GEMMA [63] was adopted to evaluate the association of FPG levels with SNP genotypes with adjusting for age, sex, and BMI. The conventional Bonferroni-corrected threshold (5 × 10− 8) was set as genome-wide statistical significance, and the commonly used threshold (1 × 10− 5) was adopted for suggestive hits [68,69,70].

Gene-based analysis

We performed this analysis by using VEGAS2 tool [71, 72]. The genes showing more signal or strength of association than expected by chance were found. P < 2.63 × 10− 6 was set as genome-wide statistical significance.
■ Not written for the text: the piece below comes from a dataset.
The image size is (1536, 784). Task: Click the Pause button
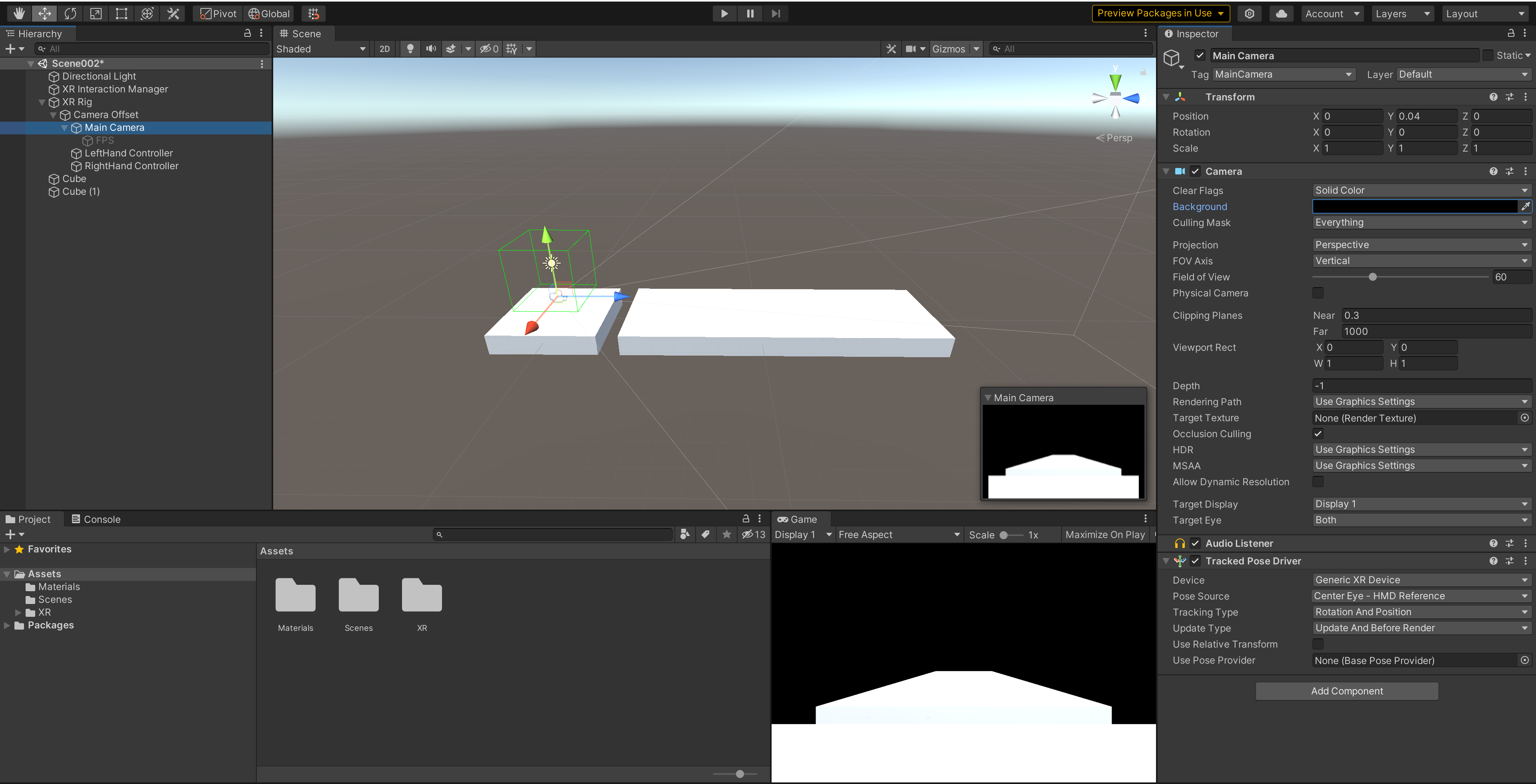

Pathway enrichment analysis

We used the PASCAL tool to compute the gene and pathway scores [73]. Individual SNPs from GWAS were firstly mapped to genes involved in each pathway. The default parameter values were employed, including all markers inside the gene ±50 flanking kb and the maximum number of 3000 SNPs per gene. Then the gene scores for all genes in one pathway were computed and a joint score was estimated. At last, the pathway scores were computed, and the pathway enrichment of high-scoring genes was evaluated through two parameter-free procedures, e.g., chi-square and empirical scores. BioCarta, KEGG and Reactome were selected in the MSigDB database to obtain pathways and corresponding gene annotation [74].

Validation analysis

The blood samples of 8 subjects (4 cases and 4 healthy controls) were sequenced to obtain the gene expression data. The cases were defined as those with FPG ≥ 6.1 mmol/L, i.e., IFG status, and the healthy controls were defined as those with FPG ≤ 4.7 mmol/L. Then, the expression levels of 25 genes, i.e., the genes where the top SNPs were located and the top 20 genes in the VEGAS2 analysis, between the two independent groups were compared by the Wilcoxon rank sum test. We set the P-value < 0.05 as statistically significant.